— start of Data entries —

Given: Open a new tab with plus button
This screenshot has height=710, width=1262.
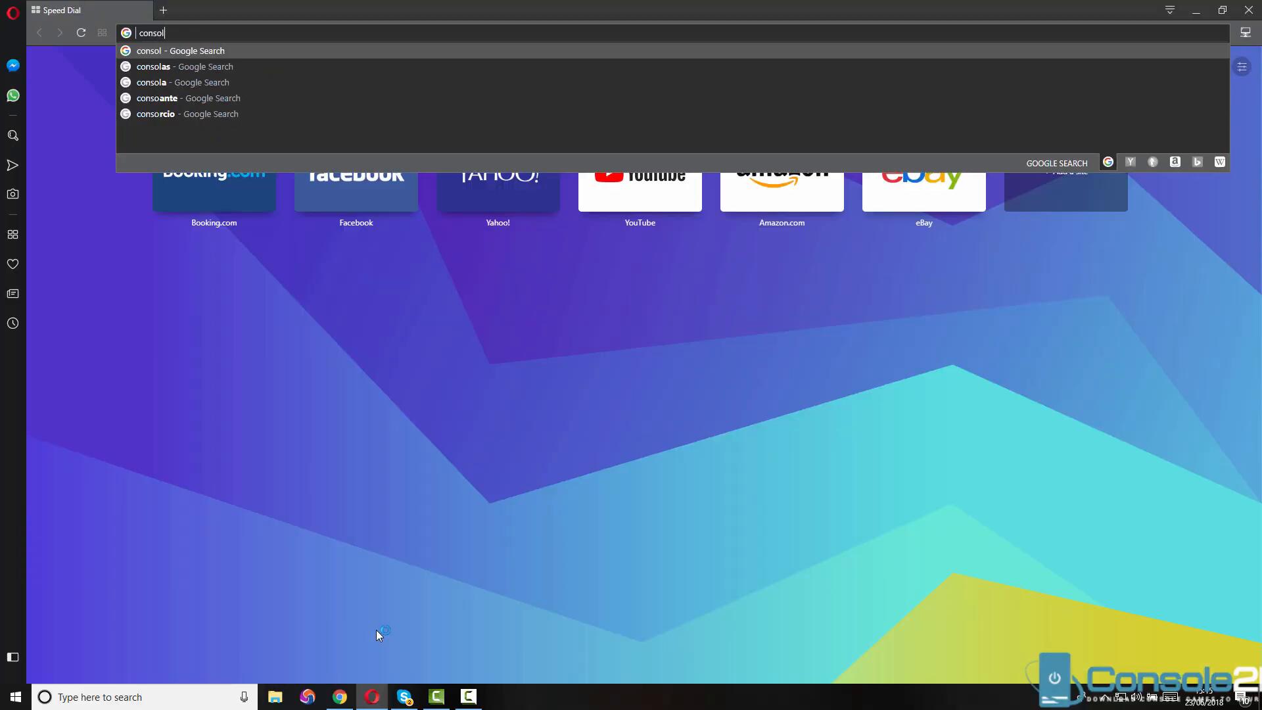Looking at the screenshot, I should pos(163,10).
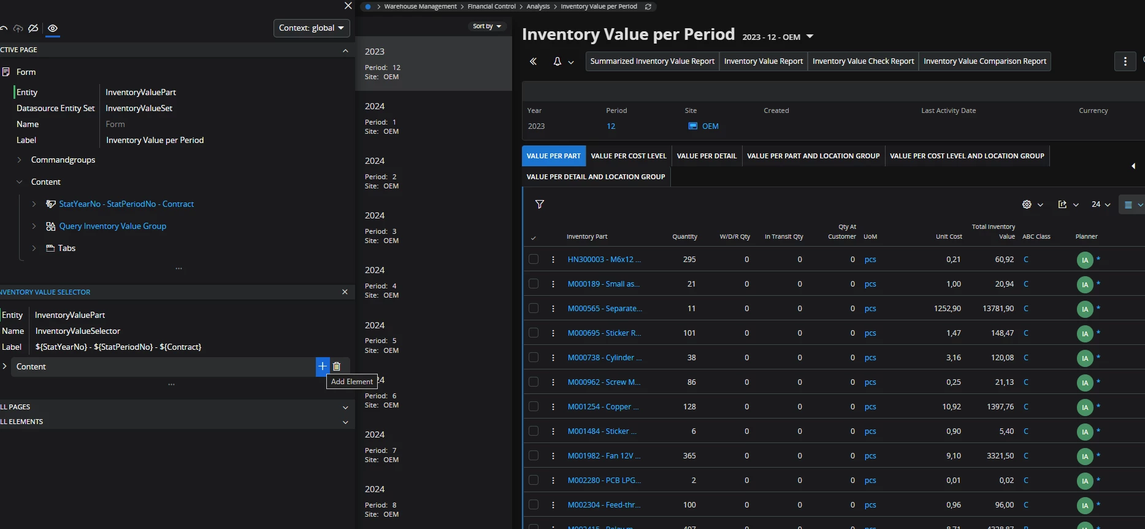Click the double-chevron collapse record list icon

tap(533, 61)
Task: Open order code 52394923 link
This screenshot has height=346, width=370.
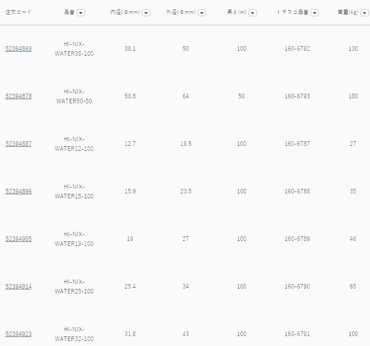Action: 19,334
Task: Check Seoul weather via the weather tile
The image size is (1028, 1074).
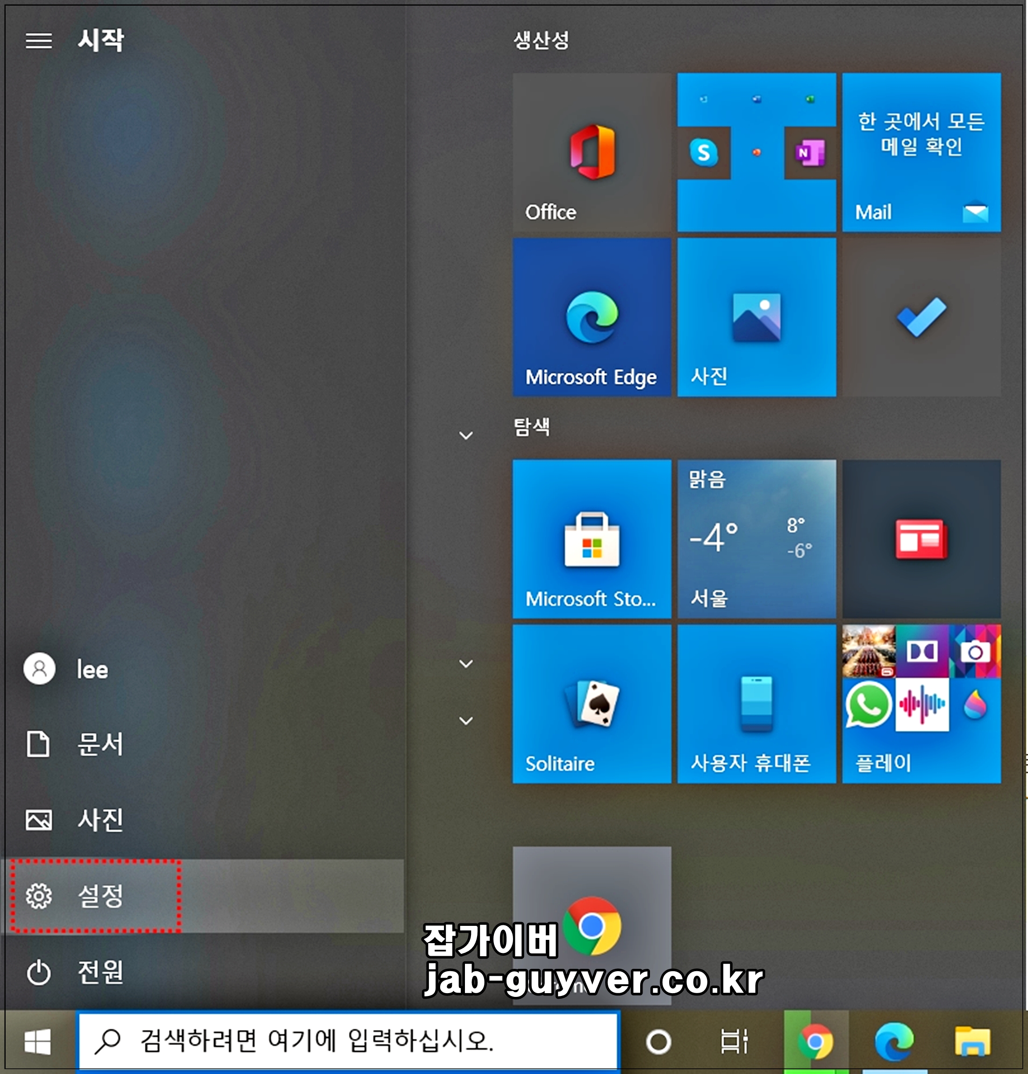Action: pos(756,540)
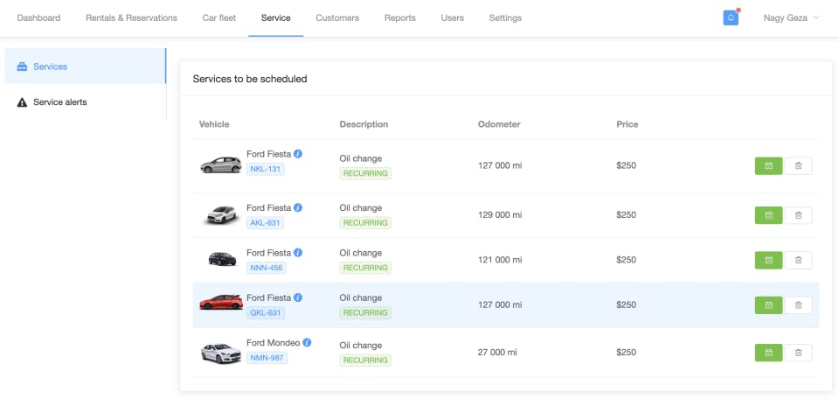The image size is (839, 399).
Task: Schedule service for NNN-456 with calendar icon
Action: [768, 260]
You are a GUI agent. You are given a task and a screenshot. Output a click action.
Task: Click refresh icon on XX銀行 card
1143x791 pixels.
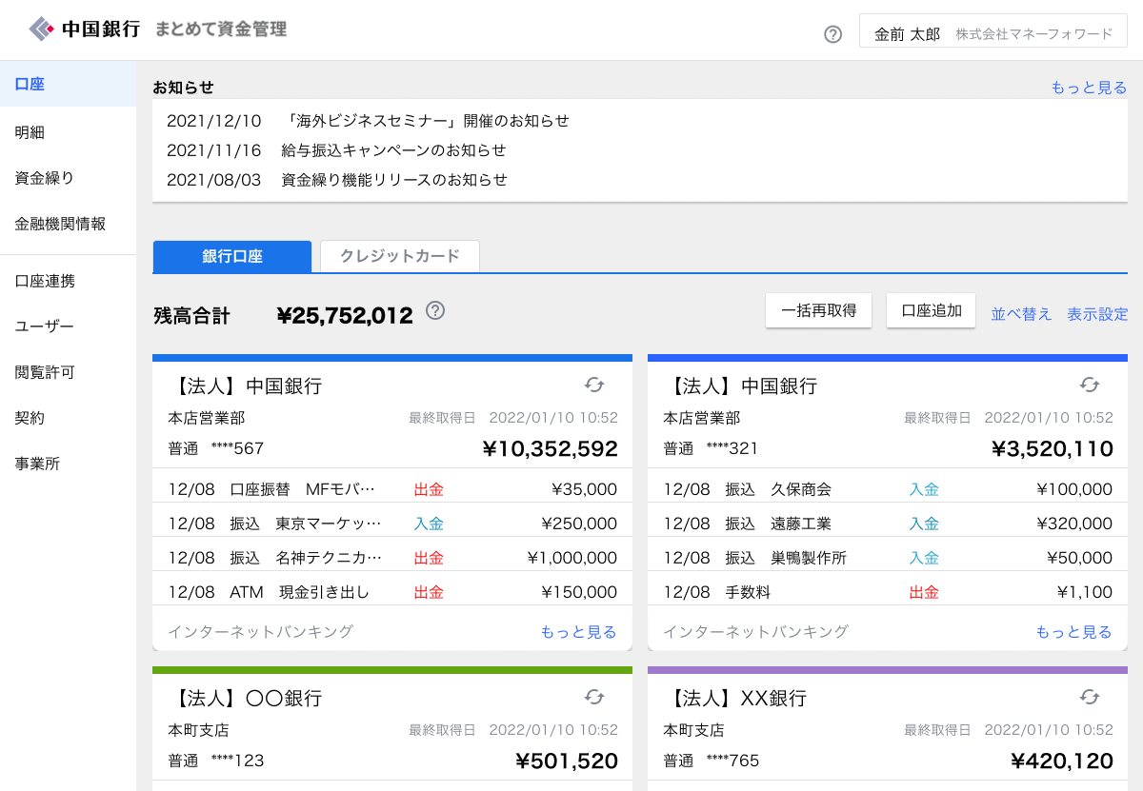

— end of Data entries —

=== Work instructions ===
Output every line of the records above as a Markdown table with the columns Row and Line, numbering each row and skipping blank lines. Omit the pictures.

=== Output of the exercise ===
| Row | Line |
|---|---|
| 1 | Given: Open a new tab with plus button |
| 2 | This screenshot has height=710, width=1262. |
| 3 | Looking at the screenshot, I should pos(163,10). |
| 4 | Click the double-chevron collapse record list icon |
| 5 | tap(533, 61) |
| 6 | Task: Open order code 52394923 link |
| 7 | This screenshot has height=346, width=370. |
| 8 | Action: 19,334 |
| 9 | Task: Check Seoul weather via the weather tile |
| 10 | The image size is (1028, 1074). |
| 11 | Action: pos(756,540) |
| 12 | The image size is (839, 399). |
| 13 | Task: Schedule service for NNN-456 with calendar icon |
| 14 | Action: [768, 260] |
| 15 | You are a GUI agent. You are given a task and a screenshot. Output a click action. |
| 16 | Task: Click refresh icon on XX銀行 card |
| 17 | 1143x791 pixels. |